Will it come from corporate sponsored news, which would turn everything that isn’t now into an advatorial? Would it now all be product placement?

Take a look at what has happened to the television industry. Look at what is on the networks that are supported by advertising. It’s all “reality” programming. The good programming is on subscription. If you want everything on the web, it will join 99% of everything else up on the web, a bunch of crap.

Anonymous Coward says:

Re: Re:

Actually, by blocking ads, you may actually be helping the advertising industry, the content provider, and yourself.

By blocking ads, advertisers are more attracted to the site because there are higher click per view ratio.

The content provider get to charge higher price for their suddenly more valuable ads. They also get to lower their operating cost at the same time

For you, you reap the benefit of usability and getting the most of the website.

Wesha says:

Re: Re: Re: Re:

Because people who don’t freaking care, by definition, do not increase the “click” side of the ratio; and if they have ads blocked, they at least won’t increase the “view” side either. So in other words: they won’t do positive things to you, but at least they won’t do negative either.

Dave S says:

(x-n)/(y-n) > x / y (for all values of n > 0)

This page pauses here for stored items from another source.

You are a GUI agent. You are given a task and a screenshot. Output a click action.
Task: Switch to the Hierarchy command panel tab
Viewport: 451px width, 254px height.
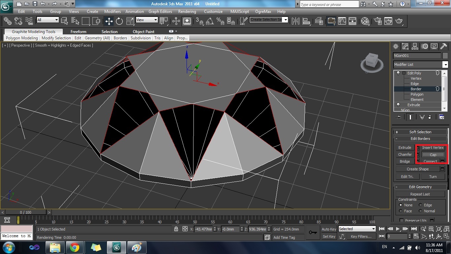click(415, 46)
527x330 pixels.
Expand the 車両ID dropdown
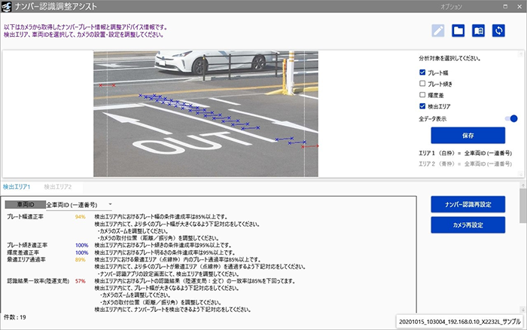pyautogui.click(x=109, y=204)
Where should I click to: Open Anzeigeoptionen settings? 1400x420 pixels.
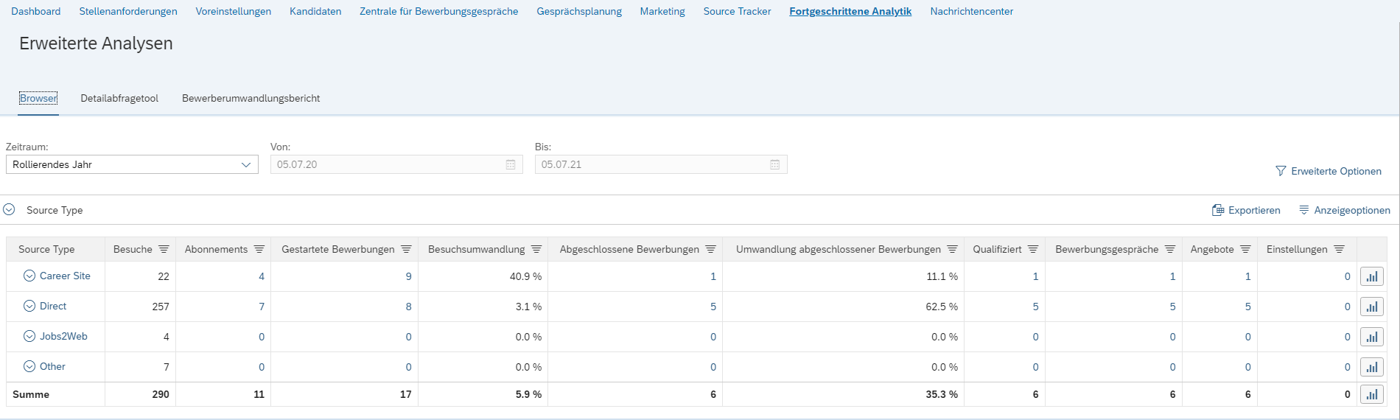pyautogui.click(x=1344, y=210)
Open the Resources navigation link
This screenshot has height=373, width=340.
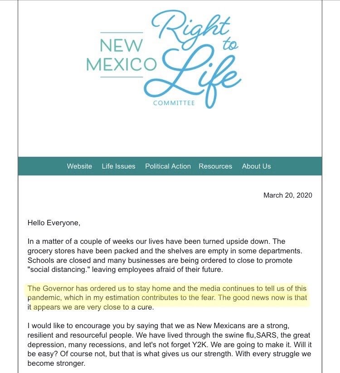215,166
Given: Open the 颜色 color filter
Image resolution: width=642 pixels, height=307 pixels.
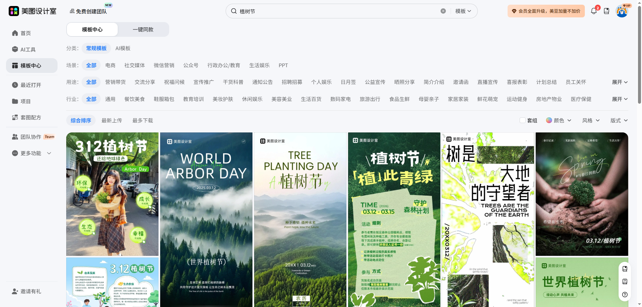Looking at the screenshot, I should (x=558, y=120).
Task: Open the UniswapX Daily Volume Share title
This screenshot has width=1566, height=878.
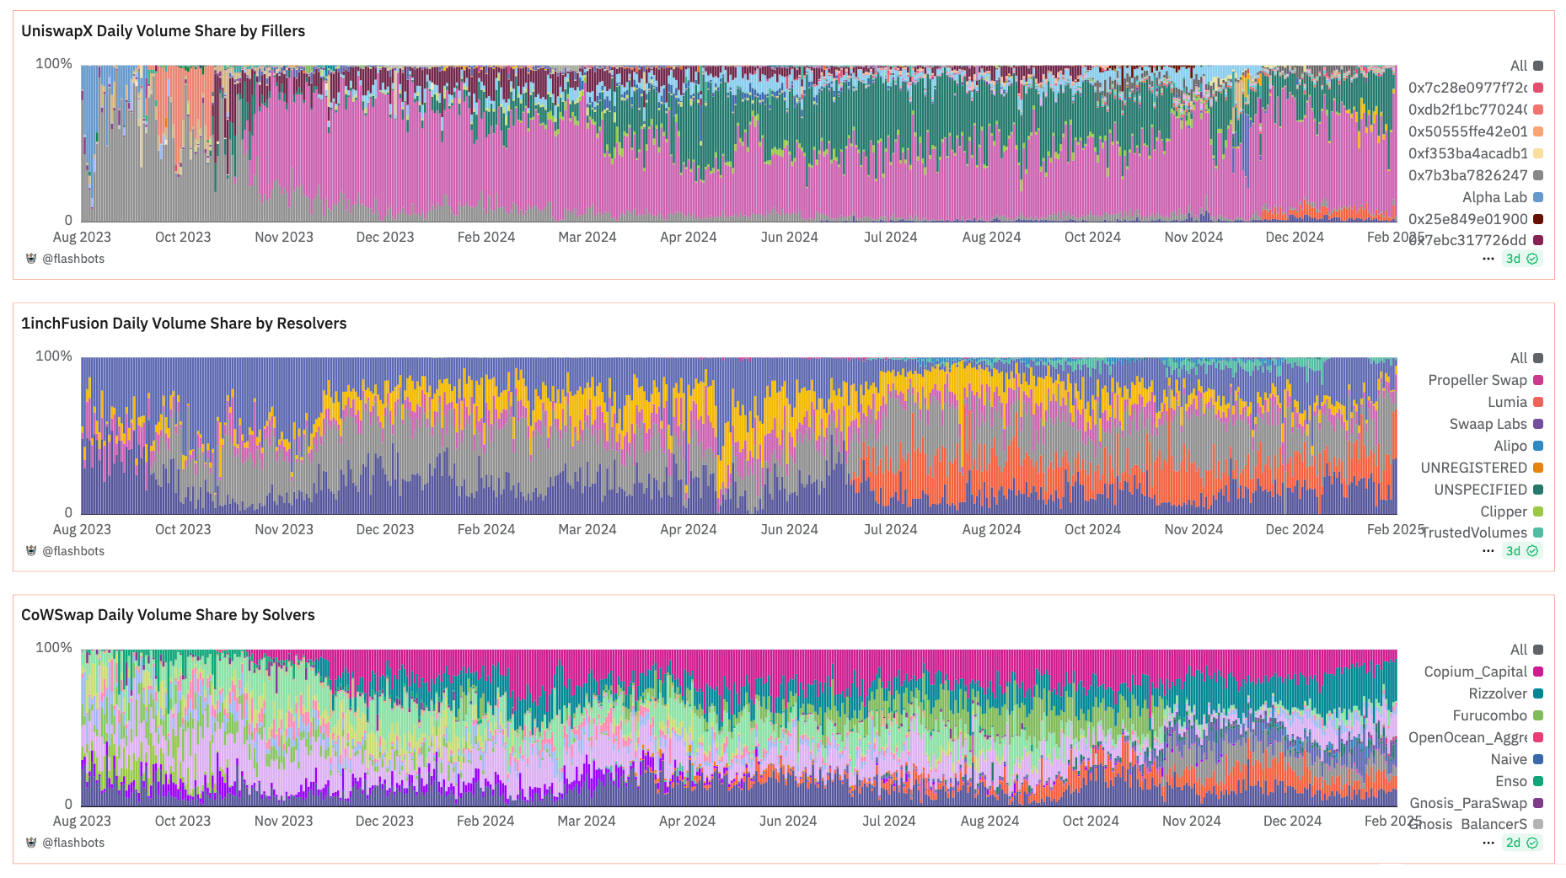Action: pos(163,31)
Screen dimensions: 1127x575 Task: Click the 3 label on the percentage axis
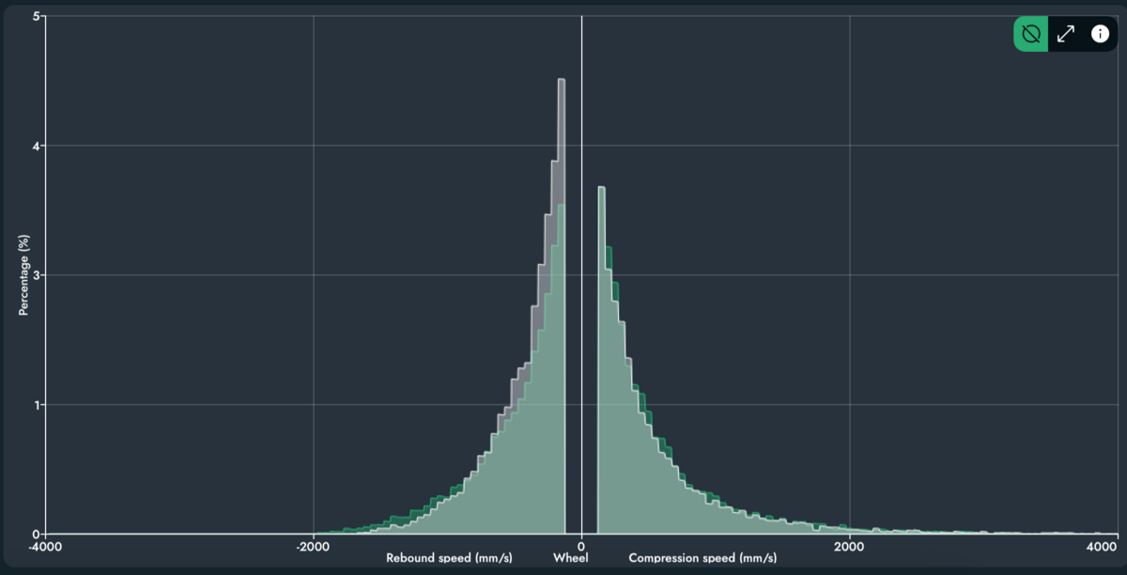click(x=35, y=275)
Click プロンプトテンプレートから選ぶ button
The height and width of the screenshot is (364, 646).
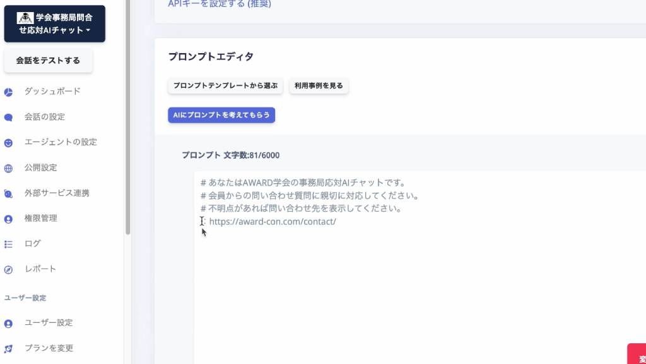click(x=225, y=86)
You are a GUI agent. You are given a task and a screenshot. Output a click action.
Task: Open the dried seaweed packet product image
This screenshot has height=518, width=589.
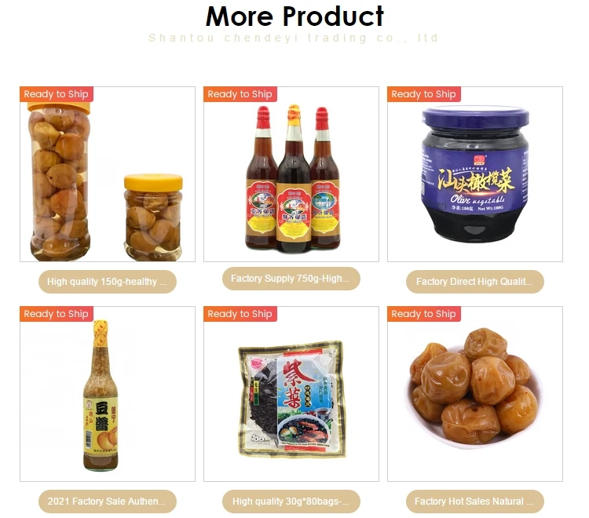coord(291,394)
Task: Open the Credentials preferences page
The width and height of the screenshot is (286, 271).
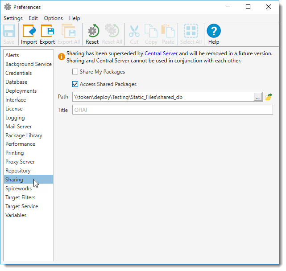Action: pyautogui.click(x=19, y=73)
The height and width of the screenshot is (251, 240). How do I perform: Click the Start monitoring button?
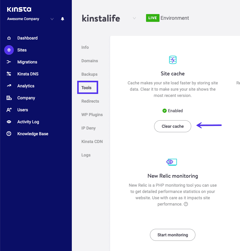[173, 235]
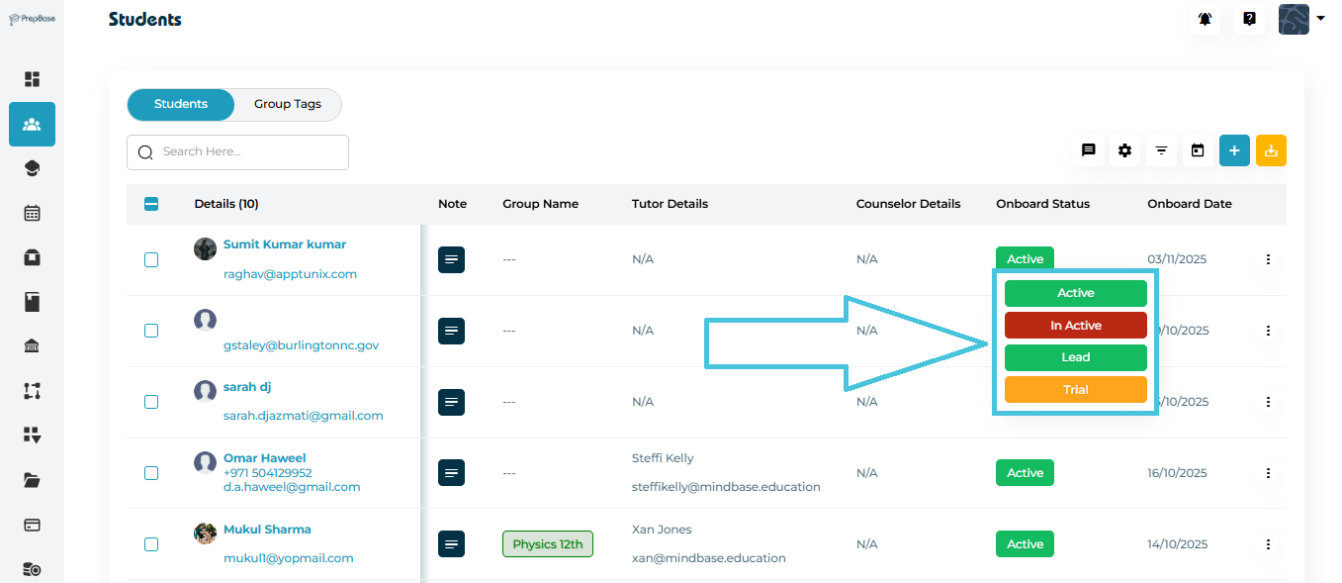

x is clicks, y is impressions, n is the blocked impressions that cannot become clicks.

n should only be subtracted from y, not x. (Given the assumption that people who block ads wouldn’t click on them anyhow, they won’t reduce the number of clicks.) This gives us x/(y-n)… which exceeds x/y by an even larger margin than (x-n)/(y-n).

I thought blocking ads would also mean blocking tracking cookies.

Many people who block one also block the other, but it’s not required – you can block just ads, just (third-party/tracking) cookies, neither, or both.

Tim Perry says:

Journalist in Training's 2 cents

I never read the newspaper. Why? It cost’s money. I know it’s not much but that’s money I could be putting toward something more important. Now a days most people don’t even read the newspaper because it’s too much work. Why buy a newspaper when you can watch TV, for free, and have the news read to you. I think these Journalists need to learn the fact about copyright, being militant and saying people need to pay you to take a glimpse of it will simply cause people to walk away. Be glad your work is even seeing the light of day.

Please remember, I am actually entering this field soon, so I actually know a thing or two.

SailorRipley says:

Re: Journalist in Training's 2 cents

although you don’t read “the newspaper” because it “cost’s money”, maybe you should…and when you do, compare it to the news that is “read to you” on TV…and come back to apologize for the bs in your post

Please remember, I actually read several newspapers, read several renowned news sites and watch TV, so I actually know a thing or two about quality and depth of the “news” provided by each of those media

Paul Warnes says:

Classifieds

Another source of revenue for newspapers is classifieds, but all the online offerings seem to just surrender to Craig’s List. Also, a lot of print newspapers have coupons as well as ads which make the other advertisements more valuable because people are more likely to read them.

My point is they could also be making money by offering other services to attact more customers.

kiki jones (user link) says:

repeating

For a while when I was younger, I read the newspaper every day from cover to cover. One day I ran across an article that said that the guy who beat me up in ninth grade had been killed by an 84 year old man during a home invasion robbery. I like newspapers and I still read free weeklies, but the daily paper starting repeating itself after approximately 3 years. I checked a daily not too long ago– they seem to still be printing the same stories.